If you recall, I had to rewarp my previous panel multiple times due to tension issues. I took that experience as a “lessons learned” event and applied what I had learned from that effort to the second panel. Namely, I made sure everything was done under equal tension while I was warping it. Which would have been fine save for the springy nature of this wool. Each yarn stretched easily. But, as I added more, their springy nature worked in concert and started to either tip the portable table the loom sat on, or started to drag it towards the warping peg. Or, unmoored the warping peg from the clamp. This is the reason I was having so many issues in the previous attempts at warping the second panel, and why I had issues with an uneven tension on the first panel. Two manifested problems, one single source (if my theory is correct).

This yarn is definitely one that could stand a second set of hands to help warp because of this, so I recruited the younger of my twins — she was looking to “help” dad anyway, so I had her watch several elements so I could prevent a late-stage disaster after I surmised what was going on.

With her help, I managed to get the darned thing warped.

Lessons continued…

I picked up a minor flaw in how I had been hemstitching the warp ends on the loom and fixed how I did my initial hemstitch, but not before I triple-checked my slot/hole assignment on the heddle (and thereby noticing I had threaded on warp through the slit when it should have been a hole). I also learned how to not make like more difficult for me on my new loom frame/stand when doing some things, and I tried a new warp-tie on technique that really was 100% better than what I was doing before.

I even wove about seven inches of the panel (about a tenth of the target length) before I called it an evening.

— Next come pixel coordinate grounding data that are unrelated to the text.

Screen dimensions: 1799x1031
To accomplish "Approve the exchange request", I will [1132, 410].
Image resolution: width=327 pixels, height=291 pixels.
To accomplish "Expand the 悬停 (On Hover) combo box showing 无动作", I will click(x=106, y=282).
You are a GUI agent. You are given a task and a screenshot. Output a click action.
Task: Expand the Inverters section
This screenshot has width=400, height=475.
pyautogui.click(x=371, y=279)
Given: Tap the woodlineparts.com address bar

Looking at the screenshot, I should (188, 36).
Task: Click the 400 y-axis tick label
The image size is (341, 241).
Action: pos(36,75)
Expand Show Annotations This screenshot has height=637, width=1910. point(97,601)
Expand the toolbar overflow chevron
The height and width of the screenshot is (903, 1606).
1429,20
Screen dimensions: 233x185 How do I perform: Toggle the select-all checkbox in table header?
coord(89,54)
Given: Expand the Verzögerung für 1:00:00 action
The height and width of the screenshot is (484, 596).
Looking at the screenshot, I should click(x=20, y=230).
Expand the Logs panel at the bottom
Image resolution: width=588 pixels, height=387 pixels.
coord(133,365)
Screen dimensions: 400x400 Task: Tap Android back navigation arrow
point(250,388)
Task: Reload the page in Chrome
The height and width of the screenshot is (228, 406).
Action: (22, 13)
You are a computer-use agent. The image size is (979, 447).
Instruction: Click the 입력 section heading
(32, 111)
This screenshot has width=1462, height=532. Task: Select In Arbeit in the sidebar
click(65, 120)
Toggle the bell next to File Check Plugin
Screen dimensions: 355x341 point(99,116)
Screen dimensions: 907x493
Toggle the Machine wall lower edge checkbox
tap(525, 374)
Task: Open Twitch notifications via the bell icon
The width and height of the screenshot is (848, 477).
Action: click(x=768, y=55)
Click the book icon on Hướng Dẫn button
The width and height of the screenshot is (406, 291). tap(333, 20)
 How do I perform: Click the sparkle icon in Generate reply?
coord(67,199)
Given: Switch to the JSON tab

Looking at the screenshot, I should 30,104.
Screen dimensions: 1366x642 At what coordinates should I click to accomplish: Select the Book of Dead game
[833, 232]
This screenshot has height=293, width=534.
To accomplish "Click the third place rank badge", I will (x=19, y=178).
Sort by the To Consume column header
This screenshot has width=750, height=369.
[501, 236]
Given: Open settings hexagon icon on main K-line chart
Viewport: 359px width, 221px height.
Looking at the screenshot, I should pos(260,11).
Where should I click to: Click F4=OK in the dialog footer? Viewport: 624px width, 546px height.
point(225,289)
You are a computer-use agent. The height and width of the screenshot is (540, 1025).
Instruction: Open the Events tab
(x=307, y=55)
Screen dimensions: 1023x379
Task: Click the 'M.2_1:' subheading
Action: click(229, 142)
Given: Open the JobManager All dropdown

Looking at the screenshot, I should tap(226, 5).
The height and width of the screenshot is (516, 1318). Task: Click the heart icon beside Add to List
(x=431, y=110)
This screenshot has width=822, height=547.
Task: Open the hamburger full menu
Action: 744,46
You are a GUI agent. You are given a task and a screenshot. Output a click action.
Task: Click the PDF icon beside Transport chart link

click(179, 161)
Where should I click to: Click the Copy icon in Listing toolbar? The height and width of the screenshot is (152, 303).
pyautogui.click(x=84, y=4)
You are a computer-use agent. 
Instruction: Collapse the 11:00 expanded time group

I also spent some time earlier yesterday (while working up the courage to try warping the panel again again) reworking the rune patterns I am trying to develop for the inkle loom. It’s all in prep to eventually try the Celtic knot band, which I currently understand to be a variation of the pick-up weaving method (forgive me if I butcher all the jargon, I’m new at this and learning) that I would employ. What I think I’ll do is make a band that tests the patterns I created to see if they look right on an actual woven inkle before I share them with anyone for use. Depending on how they look, I might add them to the cloak, or use the resultant inkle as a belt. I think I’ll attempt to tackle that tomorrow, when I’ve (hopefully) gotten more sleep than I did last night.

If I ever decided to do a page totally dedicated to fiber crafts, it’d probably be one of those “these are the things you should avoid doing to save yourself grief if you weave” instead of one of those cocky “how to weave” sites. Or: “Let me make mistakes so you don’t have to!”

Yeah, I’m pretty sure that would be the likely messaging.